Using the whole buffer
Code: [Select]
result: string length 8M - no cache
  6236043 cycles - (673) proc_8: SSE Intel Silvermont
  6317136 cycles - (818) proc_9: SSE Intel Atom
  7438441 cycles - (105) proc_1: SSE 32
  8087361 cycles - (104) proc_2: AxStrLenSSE
  8191742 cycles - ( 86) proc_3: AxStrLenSSE (rrr)
 14104841 cycles - (  0) proc_0: crt_strlen

Here the same test using small strings (cached). Note that the difference in real time between these tests will be large, this one obviously much faster.

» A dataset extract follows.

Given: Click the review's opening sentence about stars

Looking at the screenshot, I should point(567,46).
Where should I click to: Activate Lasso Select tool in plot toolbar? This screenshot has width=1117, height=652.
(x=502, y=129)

The result will differ depending on how the whole loop take advantage of the cache, so this will tilt the algos a bit.

Code: [Select]
result: string length 2..40 - using cache
   263056 cycles - (673) proc_8: SSE Intel Silvermont
   282322 cycles - (105) proc_1: SSE 32
   327211 cycles - (104) proc_2: AxStrLenSSE
   330122 cycles - ( 86) proc_3: AxStrLenSSE (rrr)
   373559 cycles - (818) proc_9: SSE Intel Atom
   424289 cycles - (  0) proc_0: crt_strlen

result: string length 40..80 - using cache
   330421 cycles - (105) proc_1: SSE 32
   389739 cycles - (673) proc_8: SSE Intel Silvermont
   456273 cycles - (818) proc_9: SSE Intel Atom
   469557 cycles - (104) proc_2: AxStrLenSSE
   482406 cycles - ( 86) proc_3: AxStrLenSSE (rrr)
   939124 cycles - (  0) proc_0: crt_strlen

result: string length 600..1000 - using cache
  1327363 cycles - (673) proc_8: SSE Intel Silvermont
  1479271 cycles - (105) proc_1: SSE 32
  1522073 cycles - (818) proc_9: SSE Intel Atom
  2040309 cycles - (104) proc_2: AxStrLenSSE
  2084028 cycles - ( 86) proc_3: AxStrLenSSE (rrr)
  5785043 cycles - (  0) proc_0: crt_strlen

The question was which of these two conditions was the most realistic one. I assumed the latter.